The result is trustworthy enough below t=1500s, though. It can be seen that the VCH-1006 is outperforming the 2E-12 @ t=1s spec, but it falls short of the more aggressive 7E-13 @ t=1s spec from some of the other sales literature. On one hand, if a way can be found to increase the 2nd harmonic level, I'd expect the short-term performance to improve, perhaps substantially.

(See June 22, 2024 entry below for more on this. After replacing some faulty electrolytics, it turns out that increasing the purifier current can allow the maser to approach the original Vremya factory specs. This may not be prudent, though, given the uncertain age of the H2 supply, ion pumps and getters.)


March 10, 2024: Some Rb benchmarks

Three HP 5065A rubidium standards equipped with Corby Dawson's 'Super' modification, measured simultaneously against the maser:

This is another example of a measurement that would be impossible to make with mundane reference sources. All three HP 5065As are fitted with optical bandpass filters for improved S/N performance, placing them well ahead of most commercially-available standards at tau intervals less than a few hours.

In fact, the VCH-1006 isn't good enough to assess the short-term performance of the Rb1 and Rb2 units by itself. A three-cornered hat measurement is informative: while still susceptible to environmental influence as mentioned above, it shows that Rb1 and Rb2 can approach the maser's best factory specs at taus below 1000s. Only the maser, however, can tell us how the HP 5065As are behaving beyond that.

The slight ripple near t=1s is something I've seen before in measurements made with Tom Van Baak's Kvarz CH1-76 PHM. Not clear what's going on there, or if it's the same phenomenon at all.


June 22, 2024: Various intermittent glitches

Several different issues developed over the course of a day or so: Given the involvement of both the side and bottom cavity heaters, the oven controller subassembly appeared to be the most likely common factor. Defective 100 uF/50V electrolytic capacitors were found at the input and output terminals of the onboard 7824 voltage regulator (image at right).

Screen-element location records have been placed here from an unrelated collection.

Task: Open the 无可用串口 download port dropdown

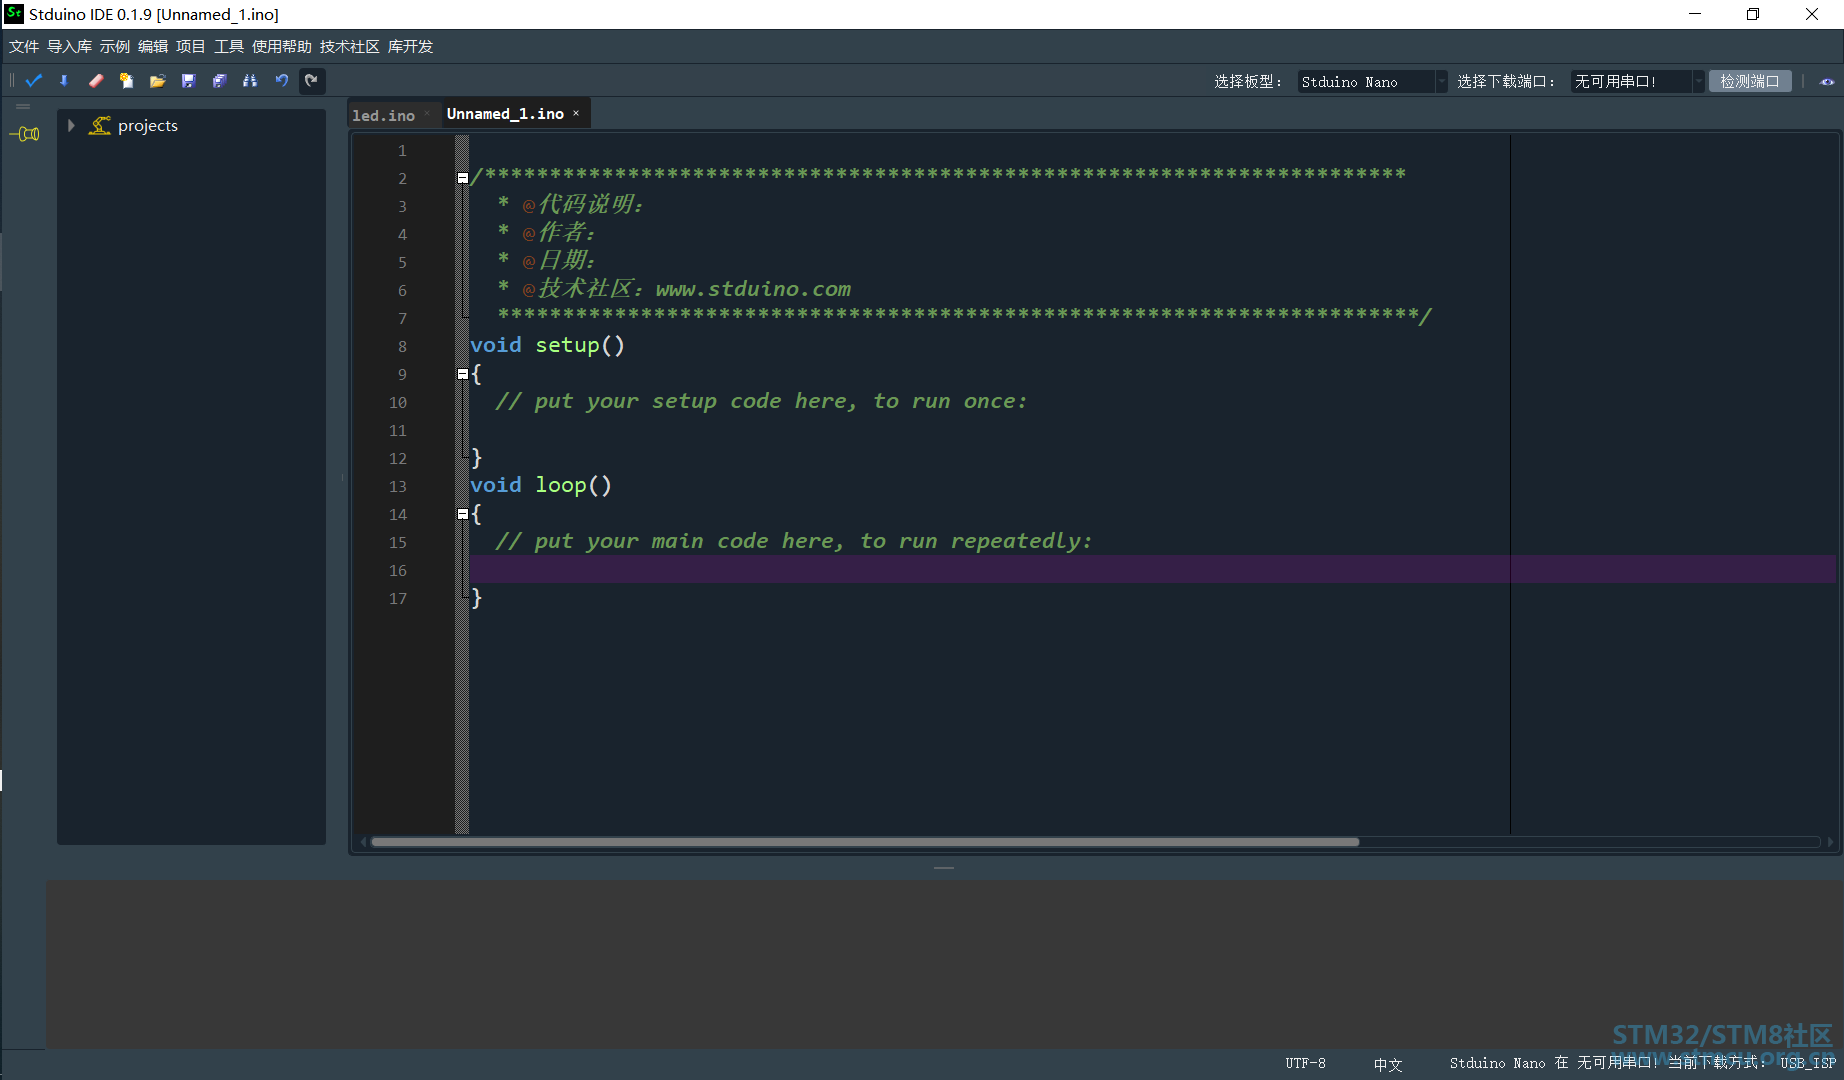Action: coord(1637,82)
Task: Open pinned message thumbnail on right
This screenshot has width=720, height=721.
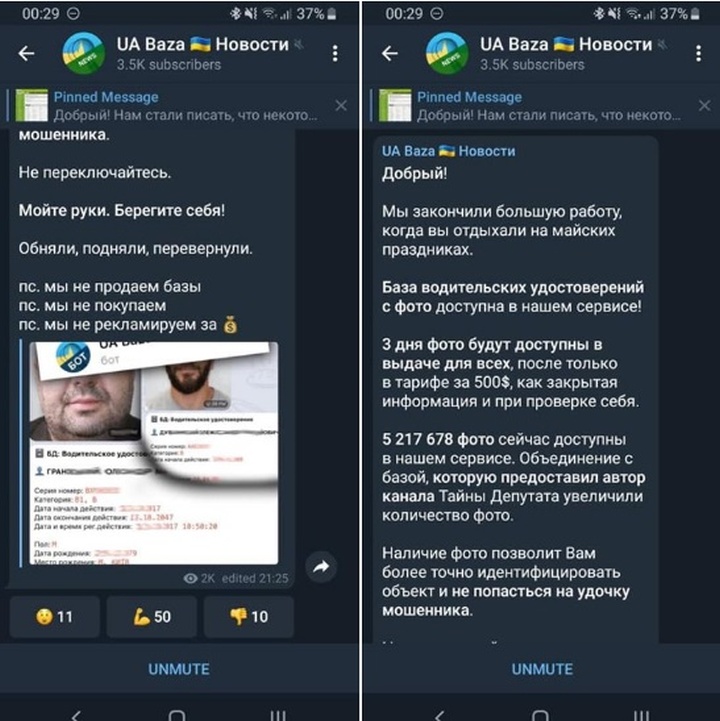Action: pos(395,105)
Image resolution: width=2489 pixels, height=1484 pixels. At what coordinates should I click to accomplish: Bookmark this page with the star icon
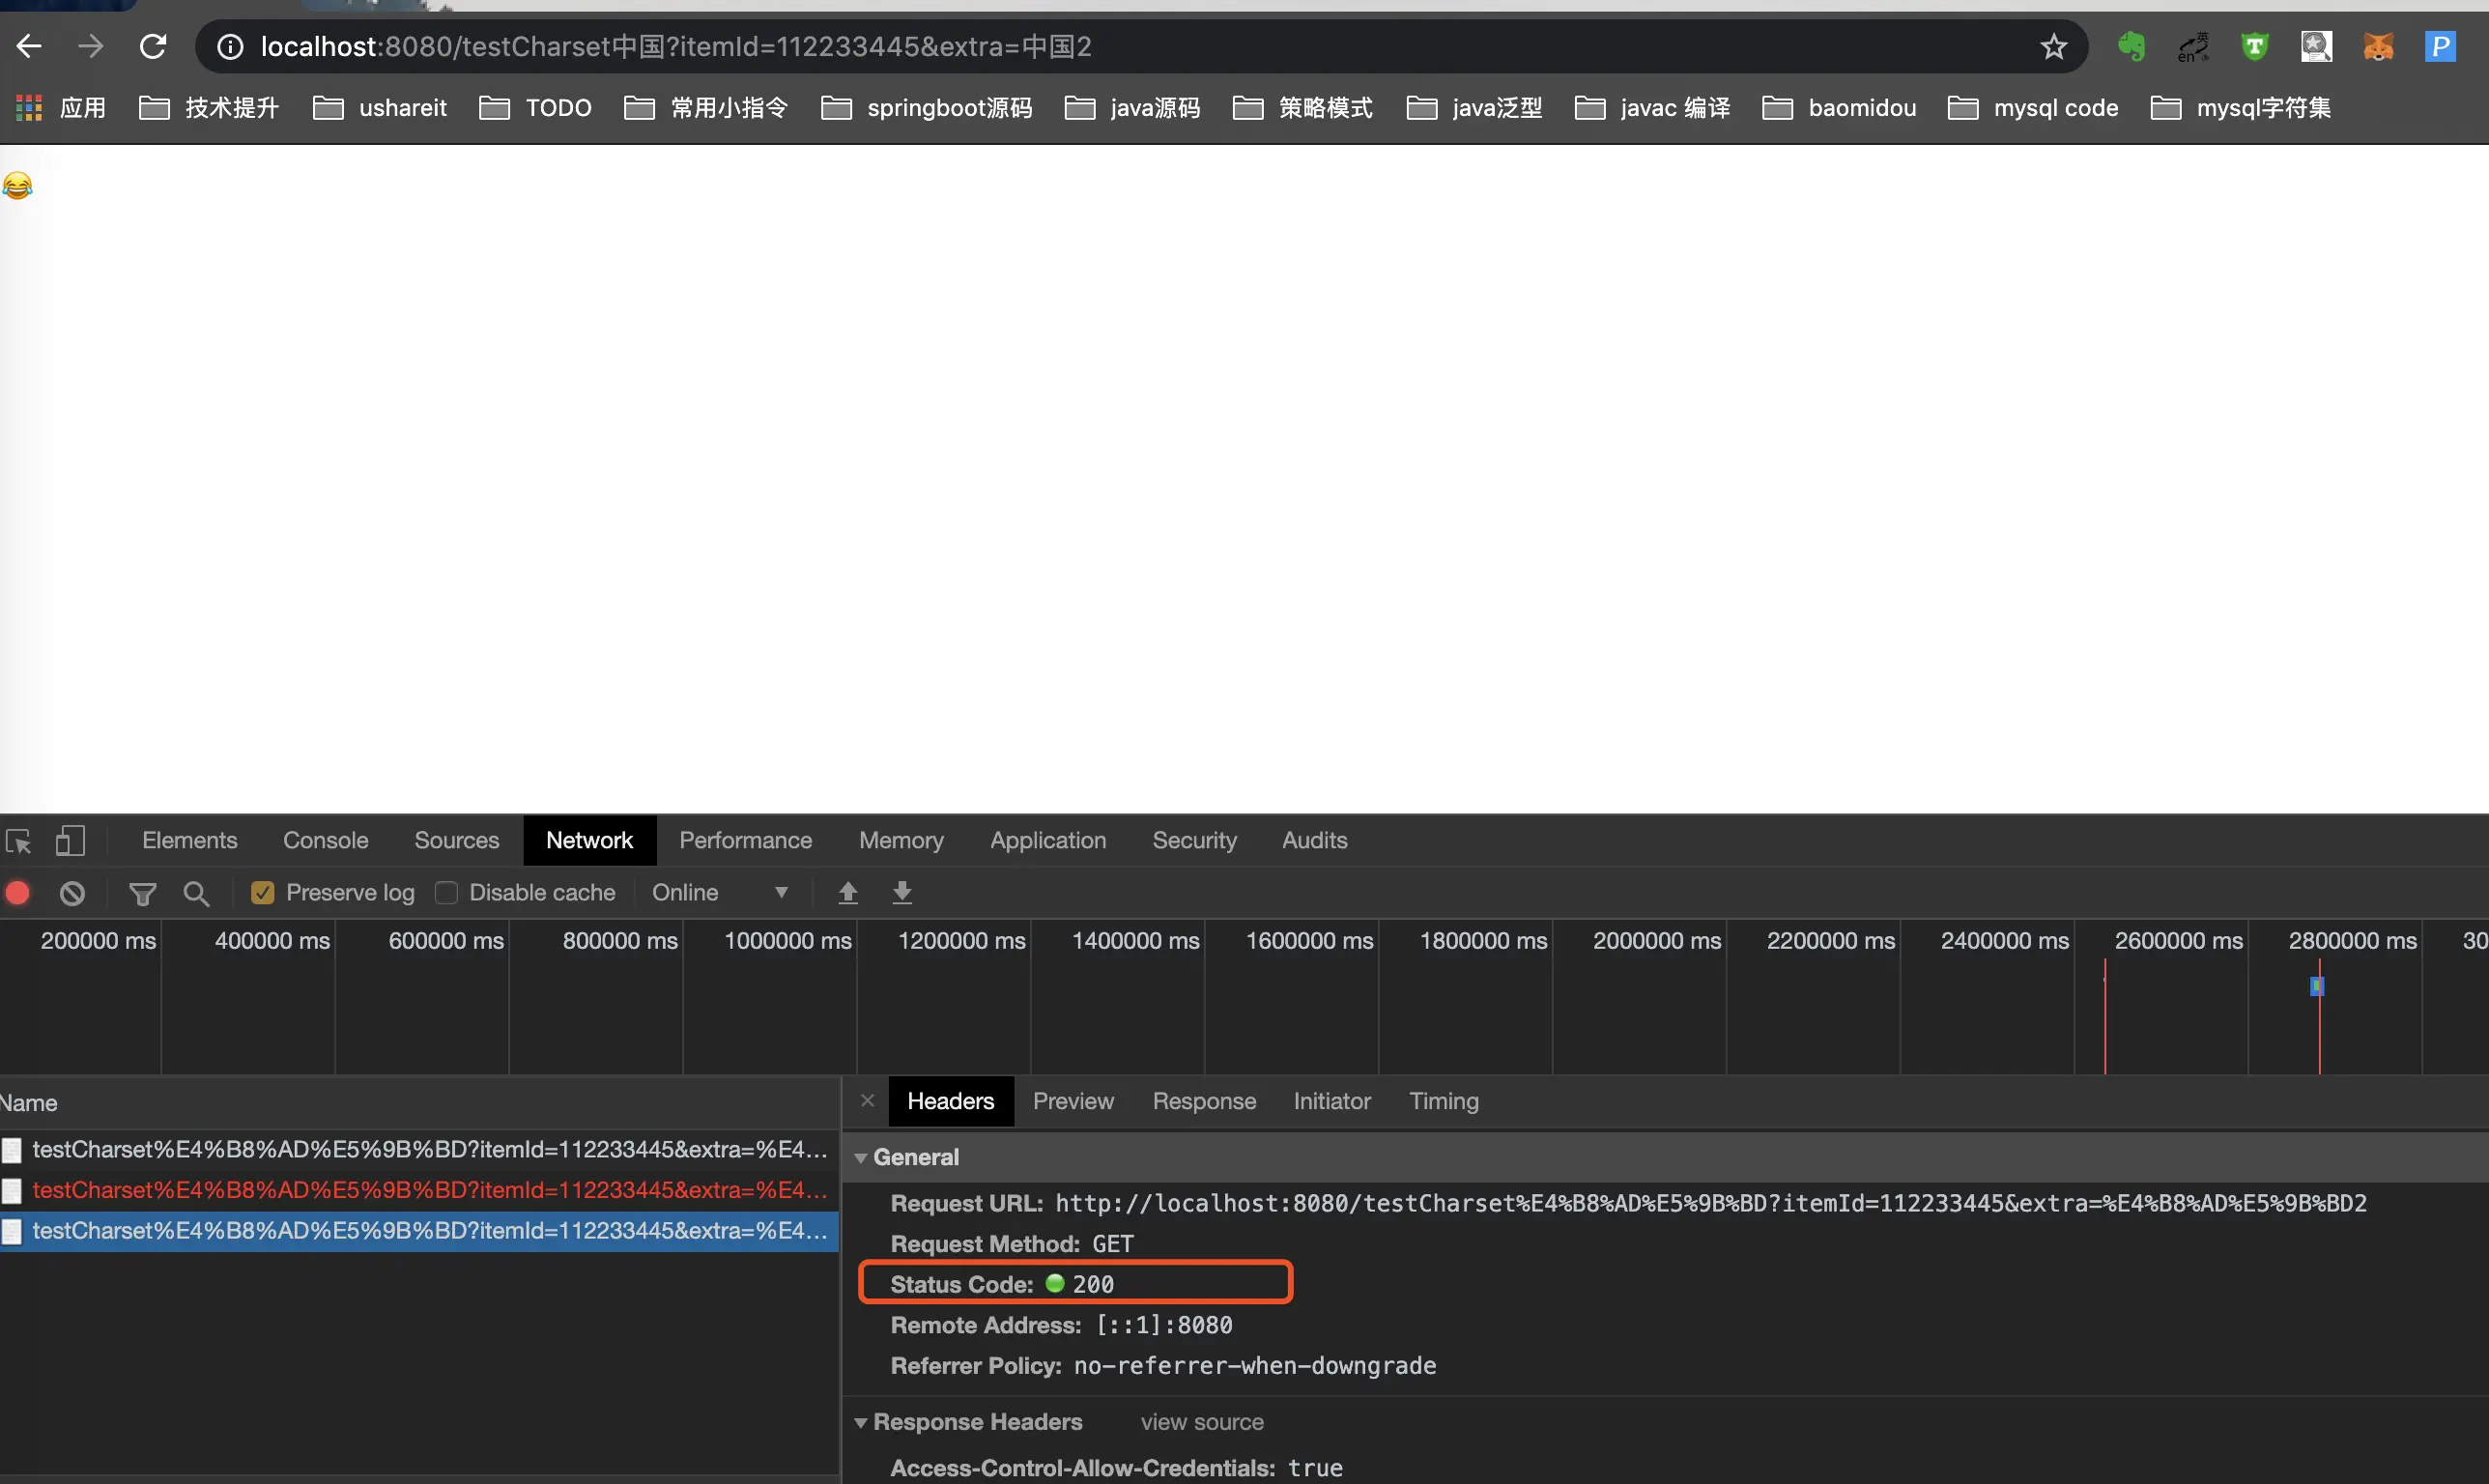tap(2053, 47)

While both capacitors showed ESR readings near 100 ohms, the input capacitor was primarily responsible for the failures. This was verified by temporarily removing both replacement capacitors to restore the fault condition, then installing a replacement on the input side while the output capacitor remained disconnected:

All three integrators rely on a single floating Zener diode to establish intermediate bias voltages near +8 and +16 volts (see quick sketch of oven controller board schematic), which doesn't strike me as a great idea. As an experiment to reduce supply sensitivity and potential interaction between the different control loops, I replaced the Zener with two separate LM317L regulators in close thermal contact.

Additionally, a bad 470 uF 16V electrolytic was found on the current regulator PCB for the H2 purifier element. Replacing this capacitor increased the purifier current by a factor of roughly 2x and improved the 2nd harmonic level by a factor of about 3x, lowering the ADEV at t=1s from 1.4E-12 to 9.5E-13. Pending some benchmarking, it may make sense to reduce the purifier current somewhat to conserve the H2 supply.